BLOG

Understanding Google Analytics Data Sampling

Published March 18, 2015
Have you ever compared different reports from the same Google Analytics account and noticed the numbers don’t quite match up? Has it ever made you question your sanity or made you wonder if you’re working a little too hard?
We’ve all been there.
Thankfully, you’re (probably) not losing your mind; you’re seeing data sampling.
Data sampling is an analysis technique that uses a smaller subset of your data to identify larger patterns and trends. Google Analytics uses data sampling to speed up the performance of its queries and calculations when your website has a large volume of analytics data in storage. This most commonly affects sites that receive a high amount of traffic where Google needs to store all the “hits.”
So, if your site sees a high volume of sessions, then the variances you’re seeing are likely reflective of results being drawn from a smaller sample of your actual data. – data sampling.
Of course, conflicting numbers in reports can generate concern, especially when you want to ensure you’re always presenting the most accurate data available to your client or boss.
Let’s take a closer look at what data sampling is, how to identify when it has occurred, and how to address it.

Blog Image Google Analytics Data Sampling

 

How Does Google Analytics Sample Data?

Think about it – if your site receives thousands of Sessions a day, that’s a large volume of data for Google to process.

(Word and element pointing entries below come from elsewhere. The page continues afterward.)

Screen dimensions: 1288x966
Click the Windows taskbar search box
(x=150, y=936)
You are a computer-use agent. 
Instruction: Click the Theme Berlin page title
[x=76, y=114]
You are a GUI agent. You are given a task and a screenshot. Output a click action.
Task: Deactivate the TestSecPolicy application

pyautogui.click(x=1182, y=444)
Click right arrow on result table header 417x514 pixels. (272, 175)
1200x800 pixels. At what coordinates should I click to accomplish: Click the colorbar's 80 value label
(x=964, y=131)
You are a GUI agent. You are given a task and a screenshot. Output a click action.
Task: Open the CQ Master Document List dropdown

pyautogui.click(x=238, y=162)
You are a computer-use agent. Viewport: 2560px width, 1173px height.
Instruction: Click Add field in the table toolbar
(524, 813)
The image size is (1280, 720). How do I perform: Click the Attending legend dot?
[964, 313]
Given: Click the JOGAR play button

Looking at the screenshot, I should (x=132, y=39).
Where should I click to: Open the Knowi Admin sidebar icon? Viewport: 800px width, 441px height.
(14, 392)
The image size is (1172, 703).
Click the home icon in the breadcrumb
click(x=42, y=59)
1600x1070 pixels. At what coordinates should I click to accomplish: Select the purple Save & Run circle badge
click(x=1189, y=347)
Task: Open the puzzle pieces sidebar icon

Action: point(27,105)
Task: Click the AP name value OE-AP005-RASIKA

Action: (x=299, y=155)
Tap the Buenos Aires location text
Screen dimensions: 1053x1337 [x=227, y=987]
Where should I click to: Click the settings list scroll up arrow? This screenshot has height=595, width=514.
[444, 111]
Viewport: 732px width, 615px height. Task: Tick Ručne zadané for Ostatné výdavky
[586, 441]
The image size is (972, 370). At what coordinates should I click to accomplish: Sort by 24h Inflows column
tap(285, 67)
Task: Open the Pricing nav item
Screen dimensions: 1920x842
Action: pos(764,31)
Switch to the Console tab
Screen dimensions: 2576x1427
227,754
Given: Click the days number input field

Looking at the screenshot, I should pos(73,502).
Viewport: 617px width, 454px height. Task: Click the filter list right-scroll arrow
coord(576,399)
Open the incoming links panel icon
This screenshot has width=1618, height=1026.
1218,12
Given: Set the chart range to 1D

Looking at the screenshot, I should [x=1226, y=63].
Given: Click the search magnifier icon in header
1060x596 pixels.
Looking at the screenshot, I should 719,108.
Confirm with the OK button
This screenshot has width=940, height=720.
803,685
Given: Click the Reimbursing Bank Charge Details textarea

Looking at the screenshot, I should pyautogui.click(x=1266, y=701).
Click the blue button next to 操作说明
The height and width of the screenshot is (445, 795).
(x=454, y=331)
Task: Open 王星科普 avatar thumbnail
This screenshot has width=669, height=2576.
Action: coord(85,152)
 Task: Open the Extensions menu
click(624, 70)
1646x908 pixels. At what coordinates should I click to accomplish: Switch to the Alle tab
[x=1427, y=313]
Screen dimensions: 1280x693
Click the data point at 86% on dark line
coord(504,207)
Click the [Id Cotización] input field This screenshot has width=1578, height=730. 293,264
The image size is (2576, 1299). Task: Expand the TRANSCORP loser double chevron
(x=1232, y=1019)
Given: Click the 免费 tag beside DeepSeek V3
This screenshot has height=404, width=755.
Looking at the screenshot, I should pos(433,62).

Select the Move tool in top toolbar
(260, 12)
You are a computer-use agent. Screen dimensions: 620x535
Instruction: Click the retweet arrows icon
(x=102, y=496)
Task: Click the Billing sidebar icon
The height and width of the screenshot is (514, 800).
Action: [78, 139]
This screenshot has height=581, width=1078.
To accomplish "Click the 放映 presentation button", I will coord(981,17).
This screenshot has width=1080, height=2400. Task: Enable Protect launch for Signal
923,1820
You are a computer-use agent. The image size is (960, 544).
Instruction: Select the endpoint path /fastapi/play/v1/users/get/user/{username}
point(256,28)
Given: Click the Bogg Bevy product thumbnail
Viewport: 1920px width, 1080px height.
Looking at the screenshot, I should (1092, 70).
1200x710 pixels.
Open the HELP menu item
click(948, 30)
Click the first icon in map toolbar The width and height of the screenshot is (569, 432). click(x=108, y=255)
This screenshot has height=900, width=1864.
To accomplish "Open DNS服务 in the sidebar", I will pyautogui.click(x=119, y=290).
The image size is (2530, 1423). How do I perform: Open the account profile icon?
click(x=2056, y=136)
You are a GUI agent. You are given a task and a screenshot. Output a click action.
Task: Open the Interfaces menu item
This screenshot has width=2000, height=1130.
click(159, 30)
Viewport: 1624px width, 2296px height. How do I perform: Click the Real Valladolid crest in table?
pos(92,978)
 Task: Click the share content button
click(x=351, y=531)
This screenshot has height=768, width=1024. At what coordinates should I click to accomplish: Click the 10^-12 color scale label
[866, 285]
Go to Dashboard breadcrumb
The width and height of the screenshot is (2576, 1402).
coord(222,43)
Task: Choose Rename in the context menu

To be able to efficiently serve marketers the reports they need and keep Analytics free, Google uses a random sample of your full data set to estimate the metrics for a high traffic site. This allows Google to quickly generate reports on the spot, including those requiring extra customization and processing power.

Note that this sampling kicks in when over 500,000 Sessions occurred in an Analytics property over the timeframe being viewed.

For example, let’s take a look at a Mobile Overview report for a site that received more than a million Sessions within the past two months. We see a basic breakdown of mobile, tablet and desktop Sessions, in a report showing unsampled data for all metrics.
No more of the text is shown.